Kate was mooching at the windows, sunlight snagging on her new brooch — a lover’s knot of diamonds which the king had given her - but suddenly, ‘Oh!’ and she whirled around, finding me first. ‘Look!’

I laid aside the letter I was writing to my cousin, and rose, craning to see the king’s party beyond the moat.

‘Looks as if he’s off hawking, but why didn’t he say?’ She had no love of the outdoors, and probably would’ve declined an invitation to join him, but she resented not having been asked. Also, Thomas Culpeper would be gone all day because not only was he one of the king’s favoured gentlemen, but he was a skilled hawker and even though we couldn’t spot him at such a distance, we knew he’d be there.

‘Where’s Francis?’ I asked her.

‘Well, not there,’ she replied, cocking her head towards the hawkers, amused by the prospect, the absurdity of it. Francis was firmly in her retinue, as I was; we were unknown to the king’s household. Francis’s place, like mine, was here, in her household. We’d come with her from home: we were hers.

I persisted: ‘So, where is he, then?’

She didn’t know. ‘Perhaps he’s ill.’

‘He was fine, this morning.’

She gave me a look - I bet he was - but her flippancy rankled. ‘I’m serious.’

She shrugged, expansively, turning it into a hugging of herself, turning herself away from the window.
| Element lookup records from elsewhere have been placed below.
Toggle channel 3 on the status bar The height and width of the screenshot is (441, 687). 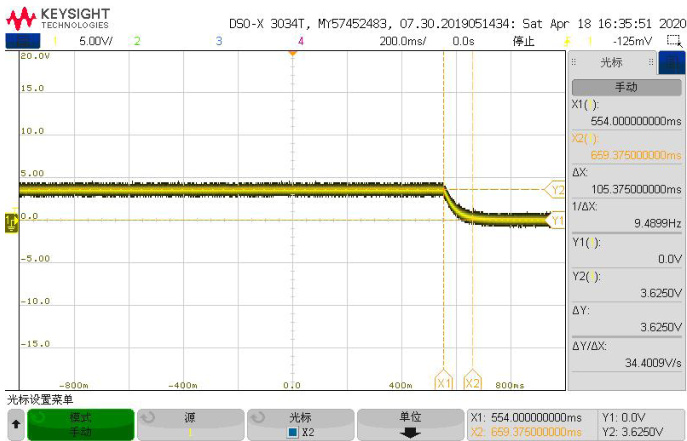pos(219,41)
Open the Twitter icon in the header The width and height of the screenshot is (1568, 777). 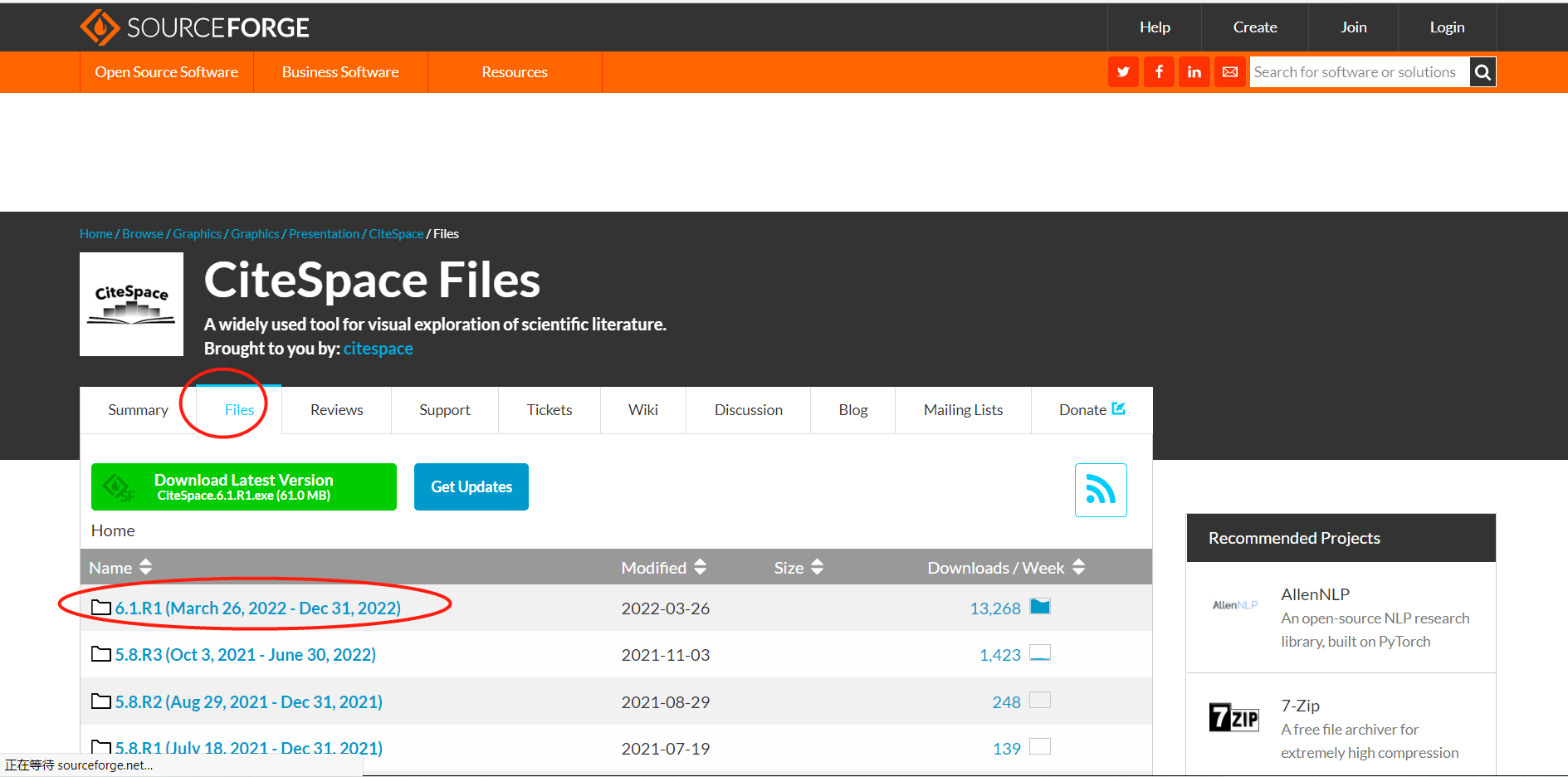coord(1123,71)
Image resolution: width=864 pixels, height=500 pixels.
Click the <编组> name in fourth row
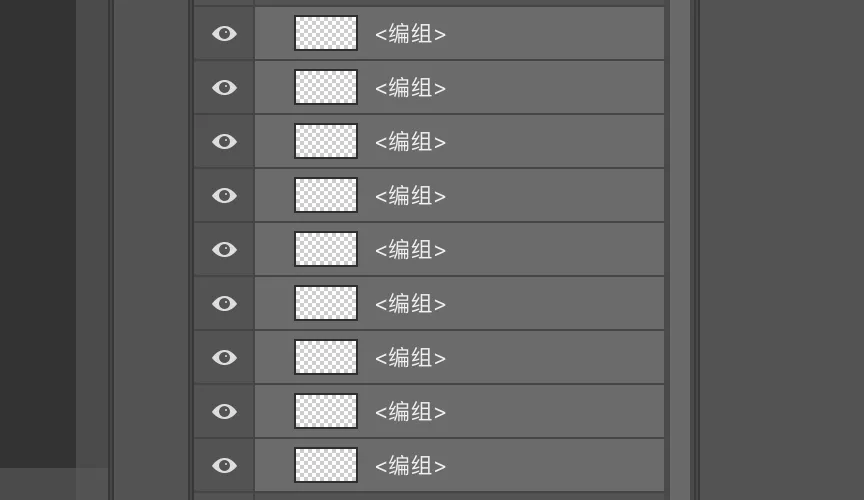coord(411,196)
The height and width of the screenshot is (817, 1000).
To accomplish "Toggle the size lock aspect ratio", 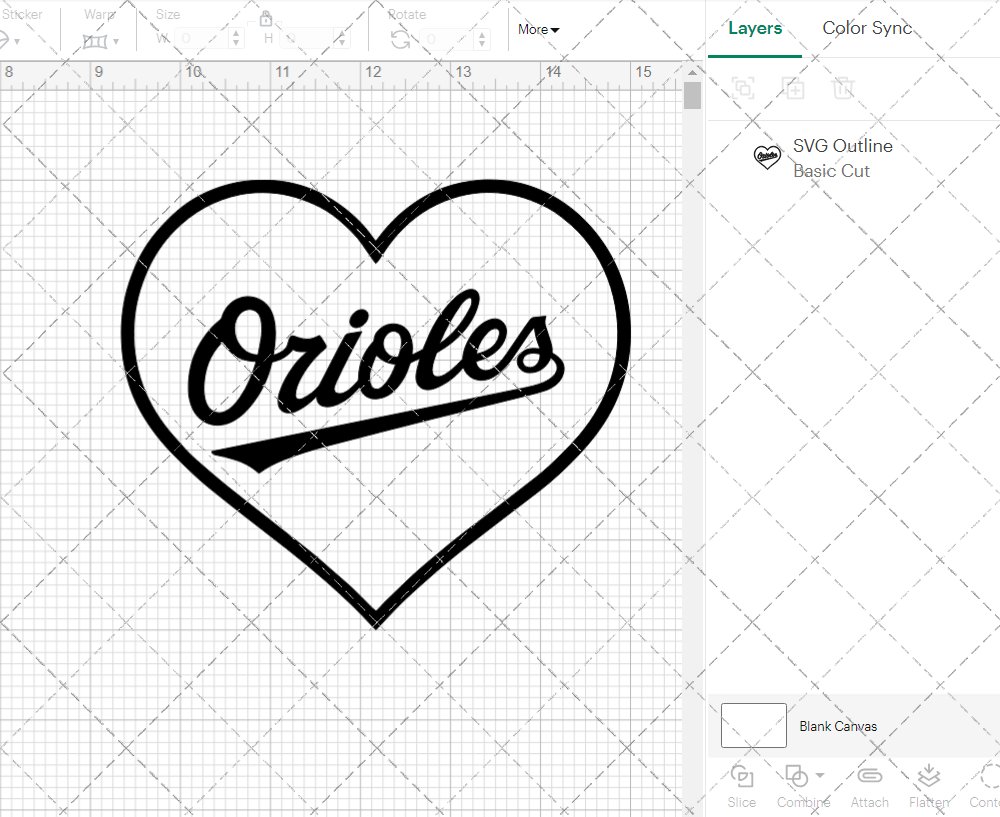I will point(266,19).
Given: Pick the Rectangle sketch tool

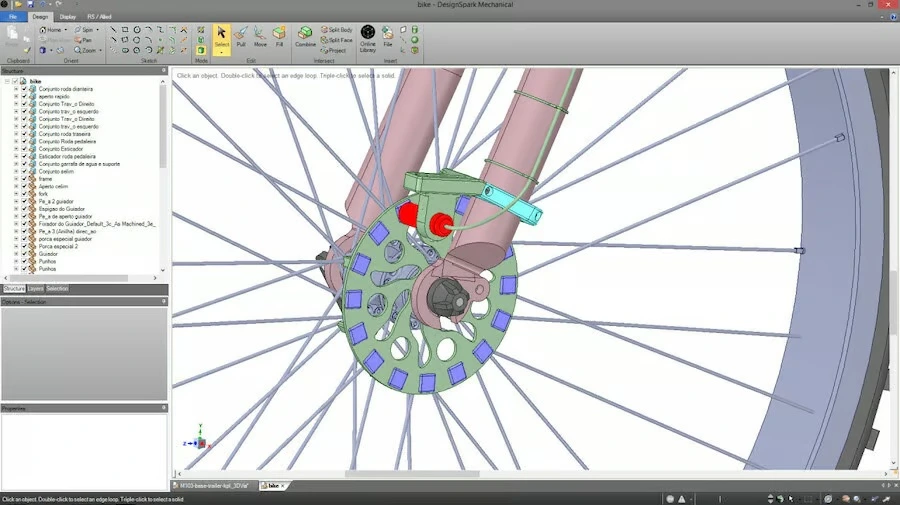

Later, increasingly intrigued by Francis’s whereabouts, I slipped into the second sitting of dinner in the Great Hall in search of his room-mate, Rob, who was able to tell me that Francis hadn’t ever returned, that morning, to his room. Not ill, then, but up to something. There’d been mention, I recalled, of some clothes that he was considering buying from someone: perhaps that was what he was doing, busy trying to raise or retrieve the cash. Back in Kate’s rooms, I spent a while longer expecting him to arrive before giving up and going for my walk. Maggie asked if she could come, and as always I was glad of a chance to lose myself in her cheery company. She tripped along at my side, chattering endearingly about some of the New Year gifts that she’d soon be sewing, and impressing upon me the various achievements of her little godson, before embarking upon a lengthy account - to which, admittedly, I only half-listened - of her family’s dispute with the mason who was supposed to be building her grandfather’s tomb. Maggie: two years my junior but in many ways old for her years. There was a gem-like shine to the river and cloud cover was no heavier than breath condensing on the surface of the sky.

I was surprised not to see Francis on my return. Still no one remarked on his absence, but, then, despite his position as usher to Kate’s rooms, he did tend to come and go. Loyal to Kate though he was, he often disappeared - horse-riding, tennis-playing, tavern-frequenting with friends or his brothers - and managed to square it with her afterwards. I wasn’t overly concerned. If anything was amiss, he would - I was sure - have told me.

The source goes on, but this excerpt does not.